Items from a dataset:
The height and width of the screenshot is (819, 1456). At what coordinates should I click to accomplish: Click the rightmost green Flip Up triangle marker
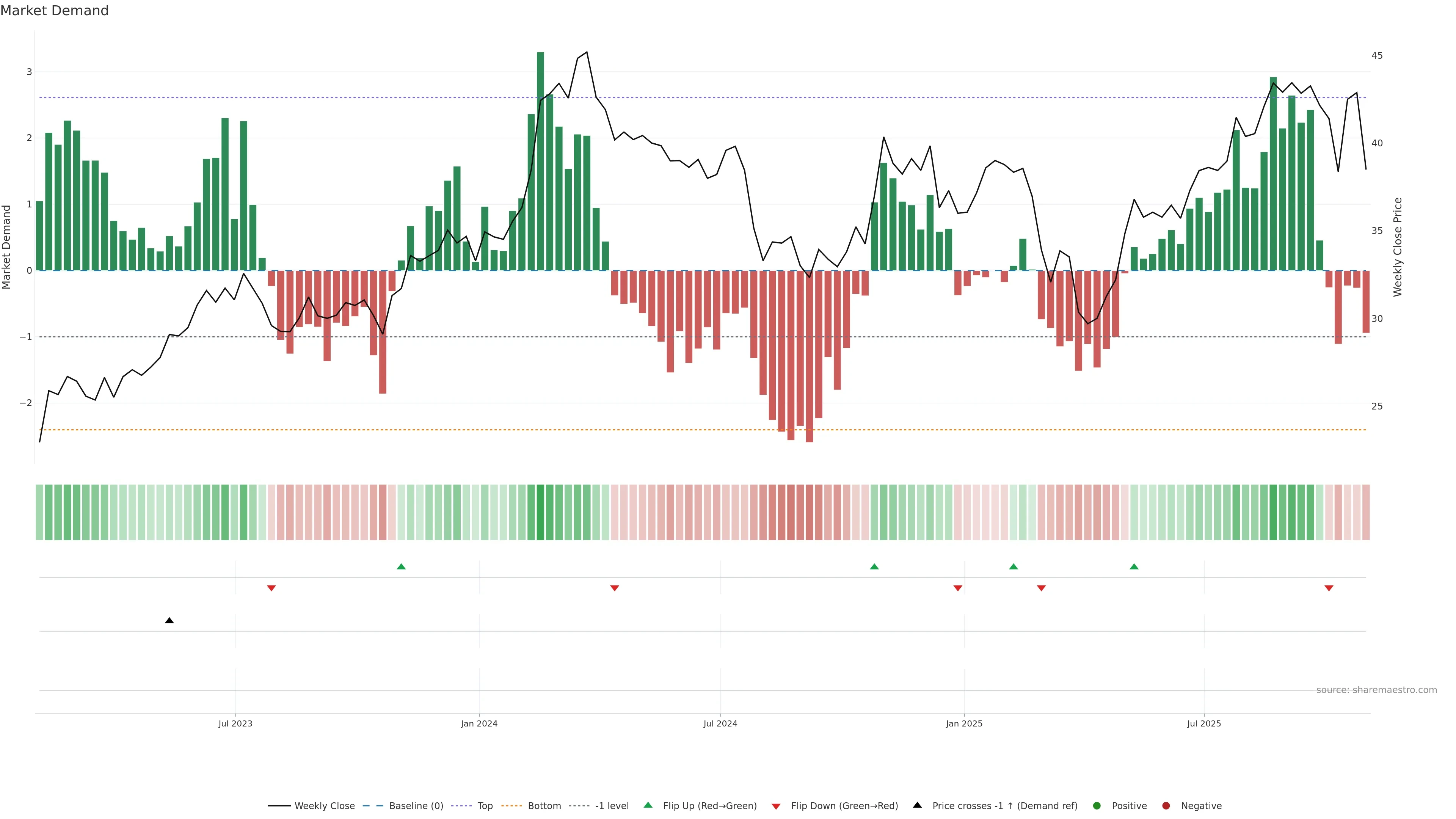[1134, 566]
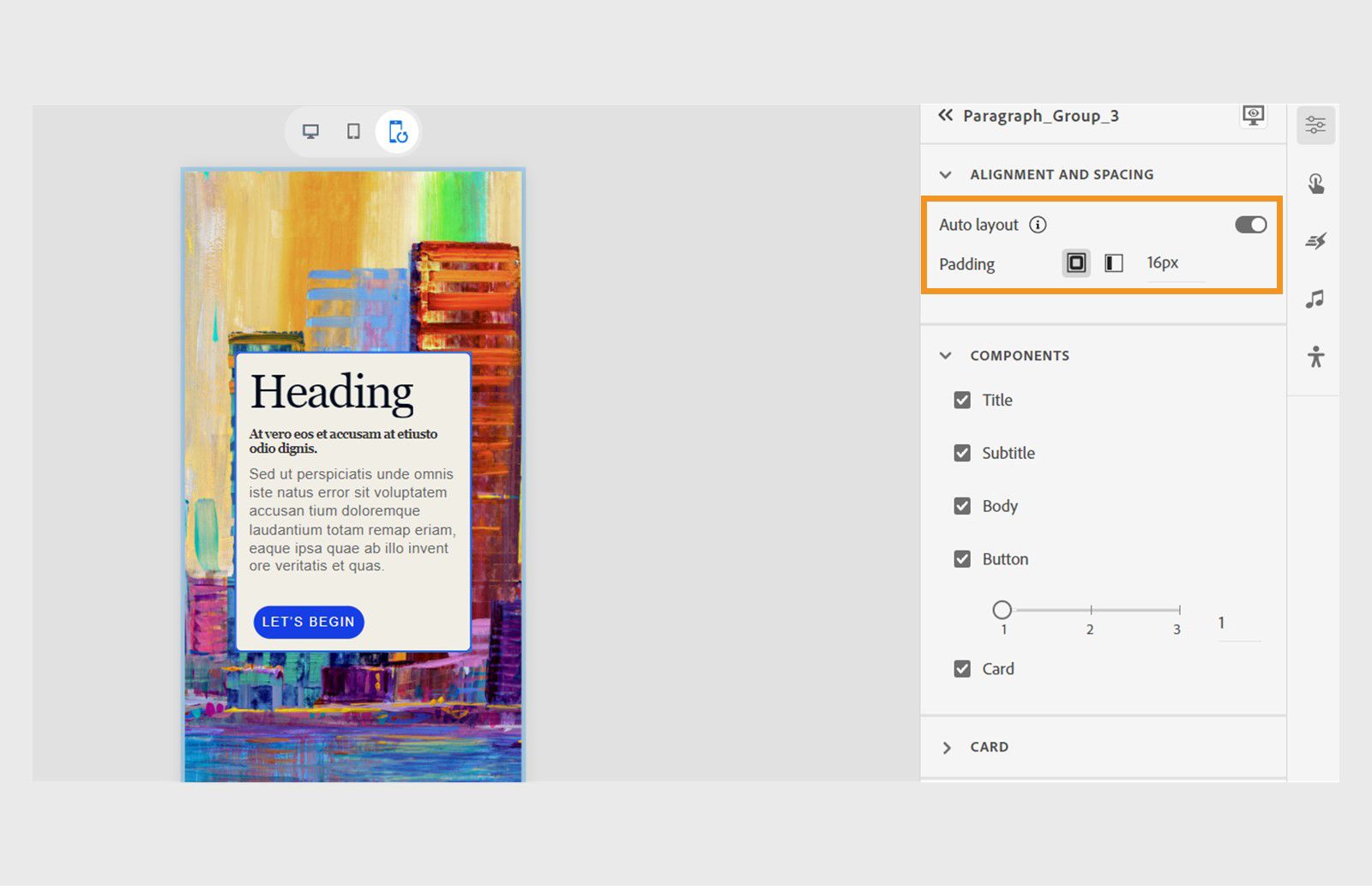Click the LET'S BEGIN button
Image resolution: width=1372 pixels, height=886 pixels.
(309, 622)
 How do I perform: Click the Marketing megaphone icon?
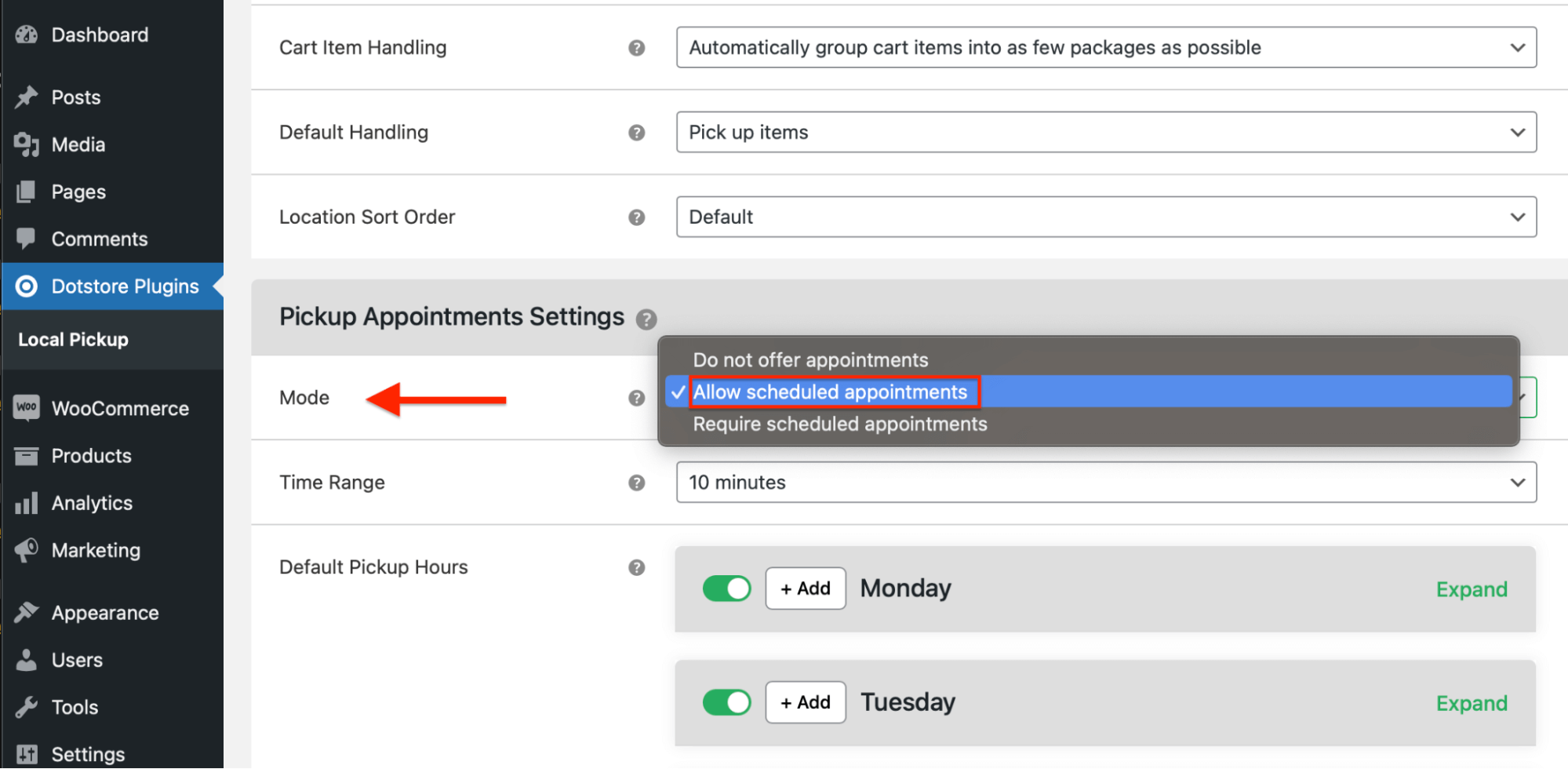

Task >> The entries above should be given again exactly, minus any pictures.

Task result >>
The height and width of the screenshot is (819, 1456). At what coordinates should I click to accomplish: Click the rightmost green Flip Up triangle marker
[1134, 566]
Click the LET'S BEGIN button
Image resolution: width=1372 pixels, height=886 pixels.
(309, 622)
 How do I perform: Click the Marketing megaphone icon?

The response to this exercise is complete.